Aber in der für ihn identitätsstiftenden Tatsache, dass die Ursache der Haft eben ein idealistisches Motiv hatte, nämlich den einen jungen Menschen besonders stark bewegenden Antrieb, Unrecht zu brandmarken, als Gerechter oder Rechtfordernder aufzutreten, liegt zweifellos mehr als ein literarisches Moment oder ein Kunstgriff vor. Hier gibt der Autor seiner Haft (und das heißt dem Verlust seiner Jugend) einen Sinn, egal, ob dies so war oder "nur" so gewesen sein könnte und sollte. Hier geht es für den Schreibenden um mehr als eine mehr oder weniger additive Erfindung, wie man sie im Fingieren der Gestalt Cornellis etwa sehen könnte. (Wenngleich auch diese Erfindung eine nachträglich "heilende" Wirkung haben soll: Walter Kempowski hat immer wieder betont, dass er seiner Mutter einen solchen altruistischen Freund gewünscht hat.)

Wenn Keele diese zumindest innere Wahrheit auflöst und annimmt, dass Walter Kempowski allein wegen eines "Jobs im Schlaraffenland des amerikanischen Supermarkts" spioniert habe, dann nimmt er der Romanfigur "Walter Kempowski" ihre Glaubwürdigkeit, der Krisis ihren Anfangspunkt, und dem wirklichen W. K. wird - im Sinne neuer Beliebigkeit - die Grundlage seiner Haft entzogen: Das Idealistische der Motivation für seine Tat geht dabei verloren. (Wobei es ganz egal ist, ob es so war oder als spätere Sinngebung für wahr gesetzt und womöglich gehalten wurde.)

Wie wenig Keele seinen Duzfreund Walter kennt, geht schon daraus hervor, dass er meint, jener hätte über die Tatsache, dass ihm idealistische Motive als Voraussetzung seiner Haft abgesprochen werden, "nur gelächelt". Ich erinnere mich noch der tiefen Verletzung, die der Plagiatsvorwurf seinerzeit bei ihm auslöste, und ich erinnere mich, wie dankbar er den wenigen Literaturkritikern war, die die Sache nicht zum Tagesgeschäft machten. Fritz J. Raddatz hat er immer mit größter Dankbarkeit bedacht.

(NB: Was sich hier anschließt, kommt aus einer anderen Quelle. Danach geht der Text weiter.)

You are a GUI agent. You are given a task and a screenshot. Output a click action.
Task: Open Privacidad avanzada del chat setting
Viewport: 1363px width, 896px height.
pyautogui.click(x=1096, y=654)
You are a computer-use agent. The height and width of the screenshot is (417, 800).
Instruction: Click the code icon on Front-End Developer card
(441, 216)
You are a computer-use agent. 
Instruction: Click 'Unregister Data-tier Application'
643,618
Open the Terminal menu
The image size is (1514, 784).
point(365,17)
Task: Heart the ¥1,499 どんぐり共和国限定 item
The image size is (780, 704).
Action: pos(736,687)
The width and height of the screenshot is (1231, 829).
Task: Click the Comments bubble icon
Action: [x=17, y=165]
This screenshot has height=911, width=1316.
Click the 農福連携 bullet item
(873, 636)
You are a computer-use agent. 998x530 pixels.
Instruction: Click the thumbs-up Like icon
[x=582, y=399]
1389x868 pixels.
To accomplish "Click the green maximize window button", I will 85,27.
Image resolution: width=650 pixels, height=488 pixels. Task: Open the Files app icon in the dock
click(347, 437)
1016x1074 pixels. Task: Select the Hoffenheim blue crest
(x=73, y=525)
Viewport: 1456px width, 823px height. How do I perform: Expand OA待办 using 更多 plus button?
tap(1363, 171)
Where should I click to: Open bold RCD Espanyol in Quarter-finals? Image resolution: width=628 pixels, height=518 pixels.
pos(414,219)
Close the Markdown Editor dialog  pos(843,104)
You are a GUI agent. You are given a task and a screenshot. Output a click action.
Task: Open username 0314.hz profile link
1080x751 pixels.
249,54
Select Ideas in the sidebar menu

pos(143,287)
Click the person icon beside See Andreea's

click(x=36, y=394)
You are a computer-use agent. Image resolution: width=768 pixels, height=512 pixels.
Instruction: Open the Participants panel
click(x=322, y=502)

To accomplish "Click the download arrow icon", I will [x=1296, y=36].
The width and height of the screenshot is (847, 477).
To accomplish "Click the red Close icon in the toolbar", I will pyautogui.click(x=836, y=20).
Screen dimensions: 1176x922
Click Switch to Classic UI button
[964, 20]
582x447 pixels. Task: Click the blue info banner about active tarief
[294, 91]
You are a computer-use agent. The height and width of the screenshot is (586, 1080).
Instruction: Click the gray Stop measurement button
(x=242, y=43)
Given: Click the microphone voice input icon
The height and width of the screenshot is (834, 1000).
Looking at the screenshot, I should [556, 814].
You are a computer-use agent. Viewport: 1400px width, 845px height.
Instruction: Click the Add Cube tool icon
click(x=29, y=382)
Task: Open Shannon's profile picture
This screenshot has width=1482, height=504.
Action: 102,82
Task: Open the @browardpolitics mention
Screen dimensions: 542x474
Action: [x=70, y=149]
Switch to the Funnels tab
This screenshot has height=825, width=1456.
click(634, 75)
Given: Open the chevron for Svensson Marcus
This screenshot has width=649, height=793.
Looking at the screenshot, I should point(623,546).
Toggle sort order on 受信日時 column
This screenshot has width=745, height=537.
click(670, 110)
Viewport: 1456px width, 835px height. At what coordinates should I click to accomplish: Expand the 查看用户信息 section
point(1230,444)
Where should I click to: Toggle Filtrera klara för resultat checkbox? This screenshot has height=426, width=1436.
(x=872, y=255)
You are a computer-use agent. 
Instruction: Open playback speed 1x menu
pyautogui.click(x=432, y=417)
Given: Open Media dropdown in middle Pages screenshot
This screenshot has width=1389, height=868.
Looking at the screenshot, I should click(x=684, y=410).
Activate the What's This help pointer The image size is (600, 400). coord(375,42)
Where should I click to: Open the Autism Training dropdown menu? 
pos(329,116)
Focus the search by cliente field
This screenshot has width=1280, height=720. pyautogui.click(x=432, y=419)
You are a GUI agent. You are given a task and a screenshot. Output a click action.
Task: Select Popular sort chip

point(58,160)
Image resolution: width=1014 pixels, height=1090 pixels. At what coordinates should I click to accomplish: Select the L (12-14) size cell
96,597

Es gibt doch auch eine biographische Wirklichkeit, die die Quellen, selbst wenn sie exakt sind, nicht einfangen. Und es gibt ein Bild, eine innere Figur eines Menschen, die es mir ausgeschlossen erscheinen lässt, dass der achtzehnjährige W. K. wegen damaliger Nobelhotel-Aufenthalte, Lucky Strikes und dicker Schmalzstullen allein die Nähe zum amerikanischen Geheimdienst suchte. Er war der Rimbaud'sche "jeune homme droit et sensible". (Dass er den angebotenen Luxus genoss, ist eine andere Frage.)